Amir Hamzah mulai menyiarkan sajak-sajak karyanya ketika masih tinggal di Solo. Di
majalah Timboel yang diasuh Sanusi Pane, Amir Hamzah menyiarkan puisinya berjudul
“M4buk” dan “Sunyi” yang menandai debutnya di dunia kesusastraan Indonesia. Sejak saat
itu, banyak sekali karya sastra yang dibuat oleh Amir Hamzah.

Setelah kembali ke Sumatera, ia berhenti menulis. Sebagian besar puisi-puisinya diterbitkan


dalam dua koleksi, Njanji Soenji (EYD: "Nyanyi Sunyi", 1937) dan Boeah Rindoe (EYD:
"Buah Rindu", 1941), awalnya dalam Poedjangga Baroe, kemudian sebagai buku yang
diterbitkan.

Meninggal dunia

Revolusi sosial yang meletus pada 3 Maret 1946 menjadi akhir bagi kehidupan Amir
Hamzah.

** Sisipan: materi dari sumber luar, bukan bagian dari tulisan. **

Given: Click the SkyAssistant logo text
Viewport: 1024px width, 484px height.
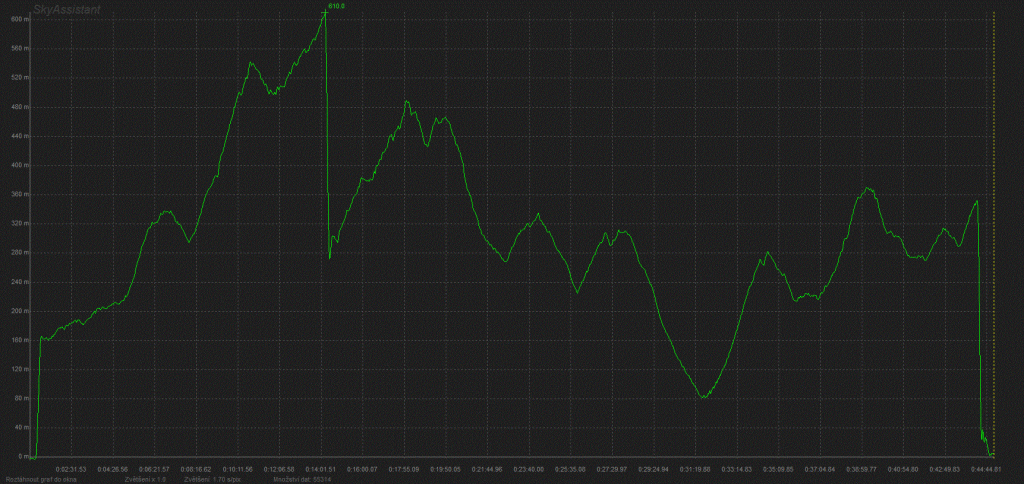Looking at the screenshot, I should tap(67, 8).
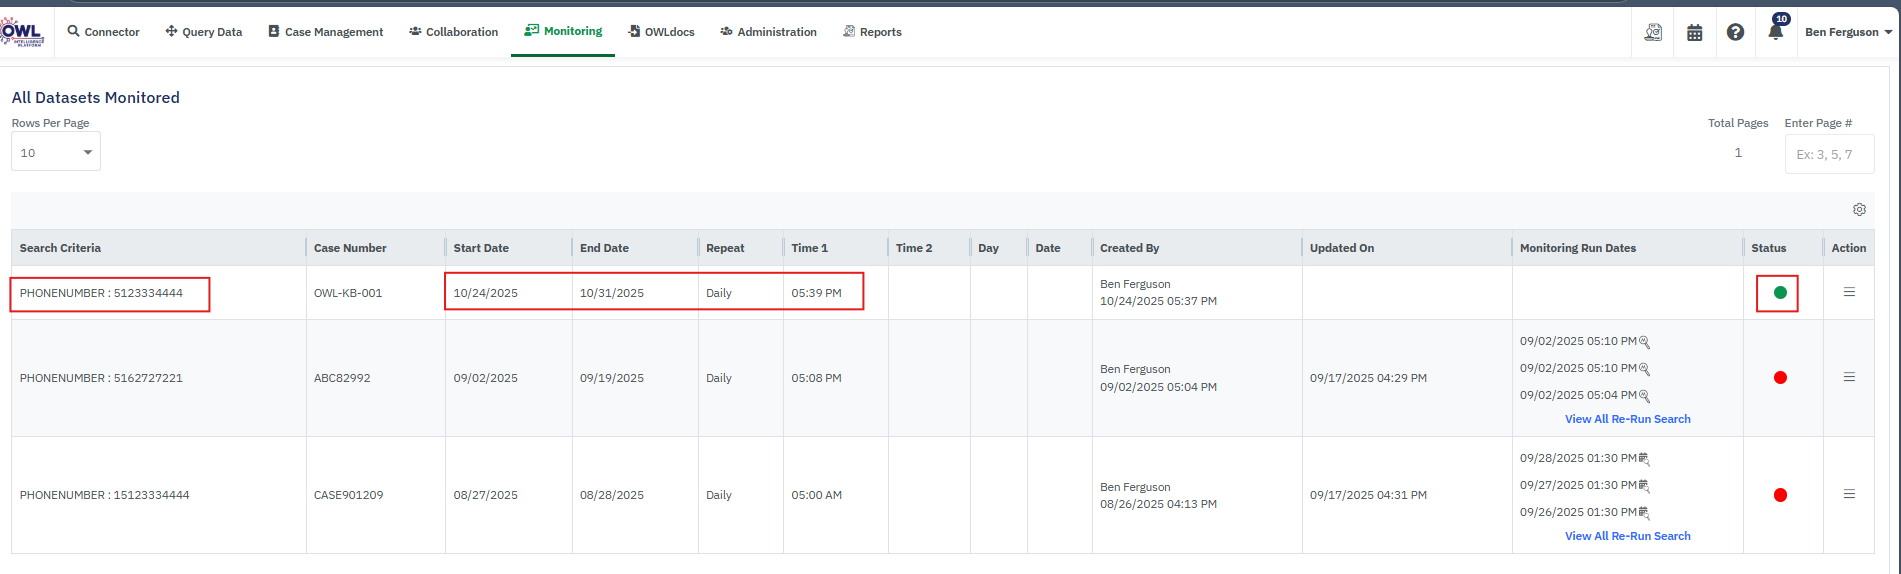Click calendar-search icon beside 09/28/2025 01:30 PM
The image size is (1901, 574).
(1644, 459)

Dia menjadi salah satu korban penangkapan yang dilakukan oleh pasukan Pesindo.
Kala itu pasukan Pesindo menangkapi sekitar 21 tokoh feodal termasuk di antaranya adalah
Amir Hamzah pada 7 Maret 1946. Pada tanggal 20 Maret 1946, orang-orang yang ditangkap
itu dihukum mati. Amir Hamzah wafat di Kuala Begumit dan dimakamkan di pemakaman
Mesjid Azizi. Amir Hamzah kemudian diangkat menjadi Pahlawan Nasional Indonesia
berdasarkan SK Presiden RI Nomor 106/ tahun 1975, tanggal 3 November 1975.
Hingga kematiannya, Amir Hamzah telah mewariskan 50 sajak asli, 77 sajak terjemahan, 18
prosa liris, 1 prosa liris terjemahan, 13 prosa, dan 1 prosa terjemahan. Jumlah keseluruhan
karya itu adalah 160 tulisan. Jumlah karya tersebut masih ditambah dengan Setanggi Timur
yang merupakan puisi terjemahan, dan terjemahan Bhagawat Gita. Dari jumlah itu, ada juga
beberapa tulisan yang tidak sempat dipublikasikan.

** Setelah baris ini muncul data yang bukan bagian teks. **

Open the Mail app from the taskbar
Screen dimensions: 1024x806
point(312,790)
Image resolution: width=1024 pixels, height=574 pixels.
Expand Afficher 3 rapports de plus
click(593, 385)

Puisi-puisi Amir sarat dengan tema cinta dan agama, dan puisinya sering mencerminkan
konflik batin yang mendalam. Diksi pilihannya yang menggunakan kata-kata bahasa Melayu
dan bahasa Jawa dan memperluas struktur tradisional, dipengaruhi oleh kebutuhan untuk
ritme dan metrum, serta simbolisme yang berhubungan dengan istilah-istilah tertentu.

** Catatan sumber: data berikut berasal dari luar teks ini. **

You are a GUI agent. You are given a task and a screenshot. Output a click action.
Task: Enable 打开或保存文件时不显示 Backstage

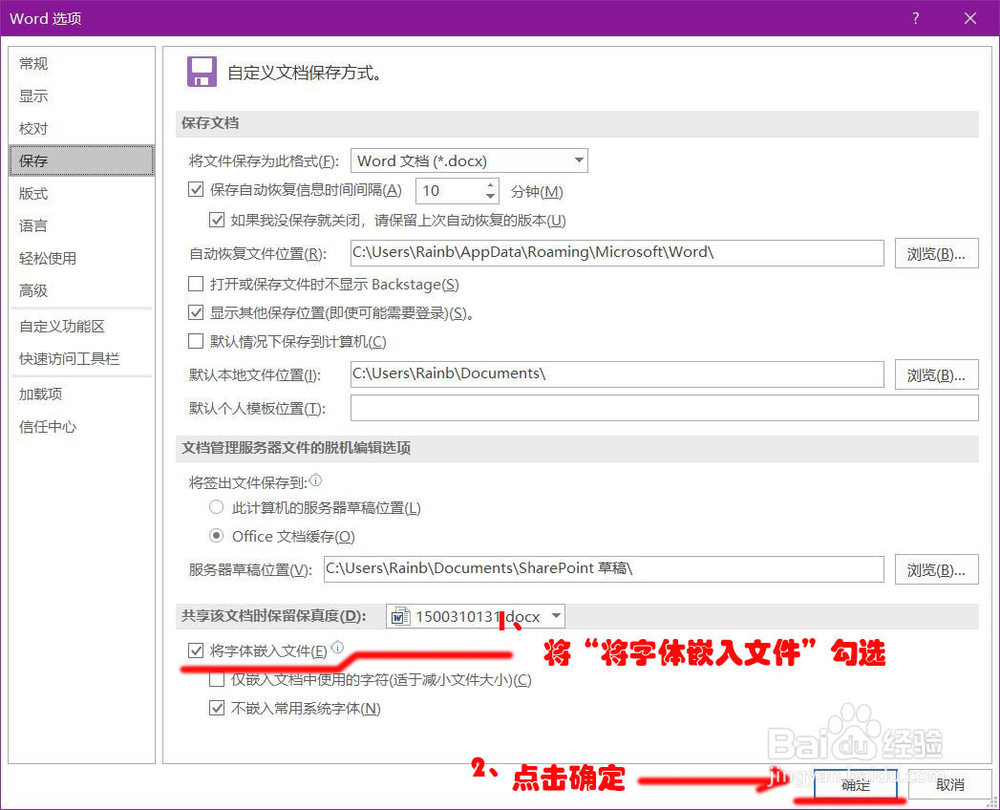194,284

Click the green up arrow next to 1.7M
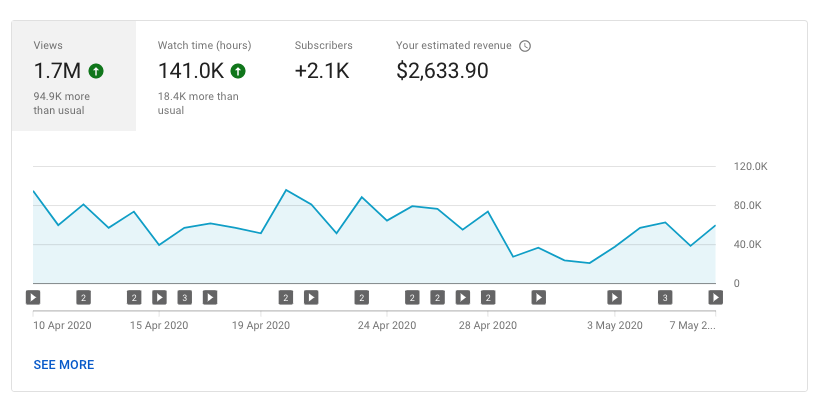[x=96, y=71]
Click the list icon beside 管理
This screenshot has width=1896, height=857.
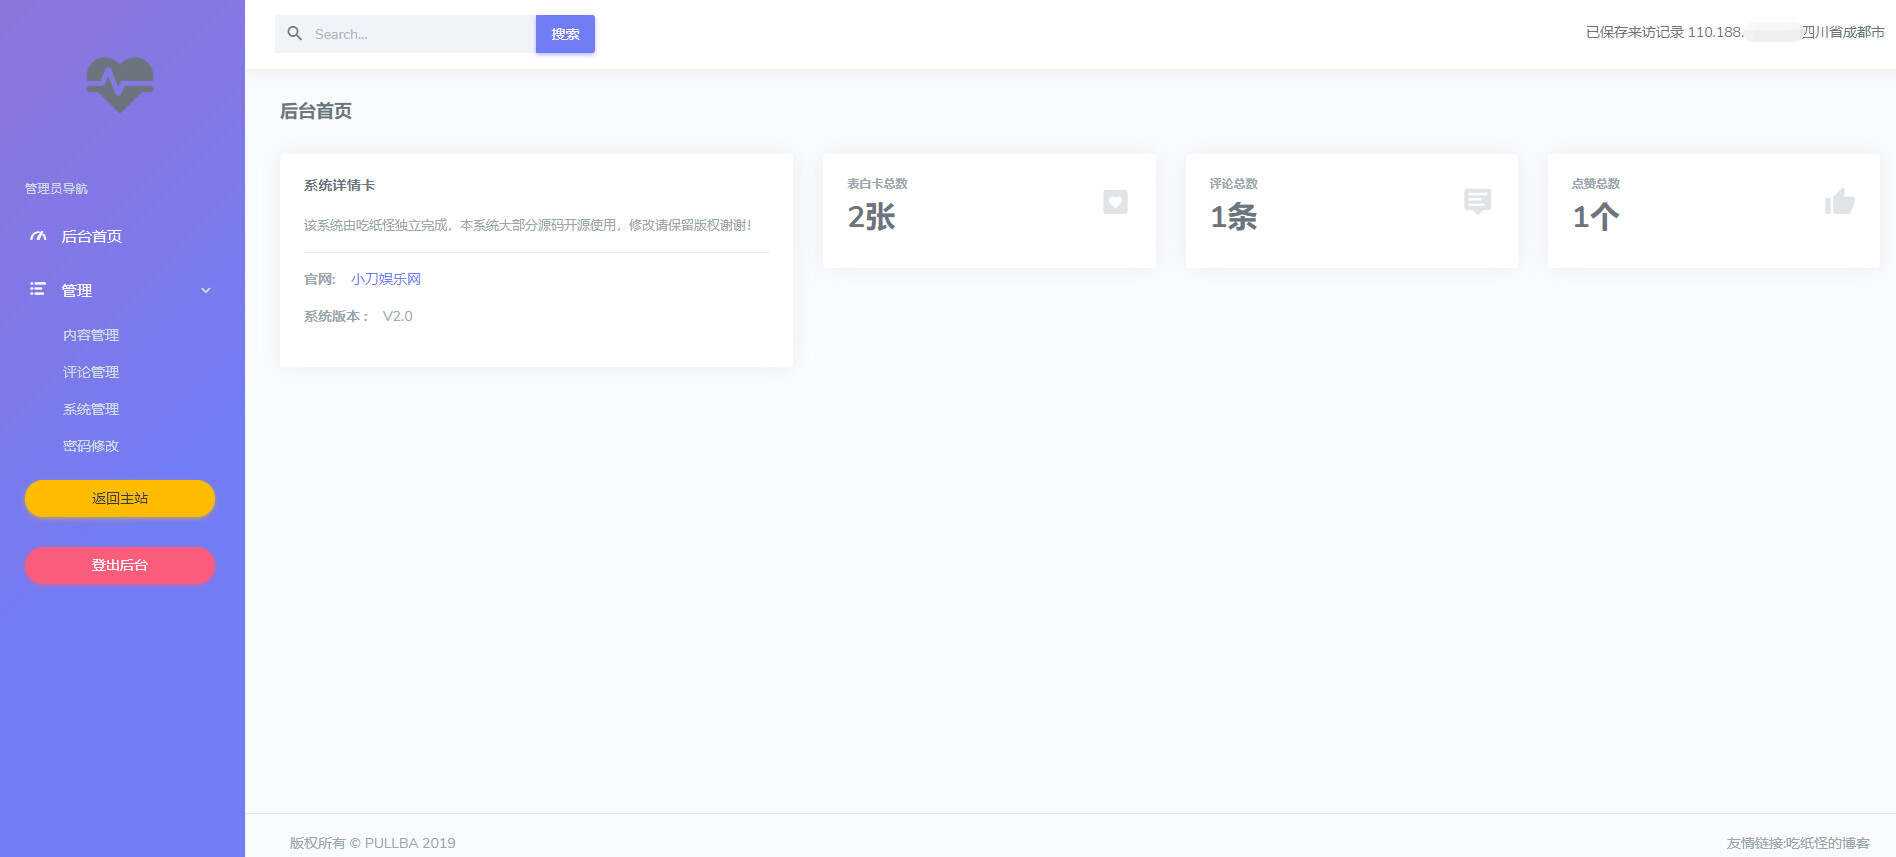tap(38, 290)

Karya-karya awalnya berhubungan dengan rasa rindu dan cinta, sedangkan karya-karyanya
selanjutnya mempunyai makna yang lebih religius. Dari dua koleksinya, Nyanyi Sunyi
umumnya dianggap lebih maju. Untuk puisi-puisinya, Amir telah disebut sebagai "Raja
Penyair Zaman Poedjangga Baroe" (EYD:"Raja Penyair Zaman Pujangga Baru") dan satu-
satunya penyair Indonesia berkelas internasional dari era pra-Revolusi Nasional Indonesia.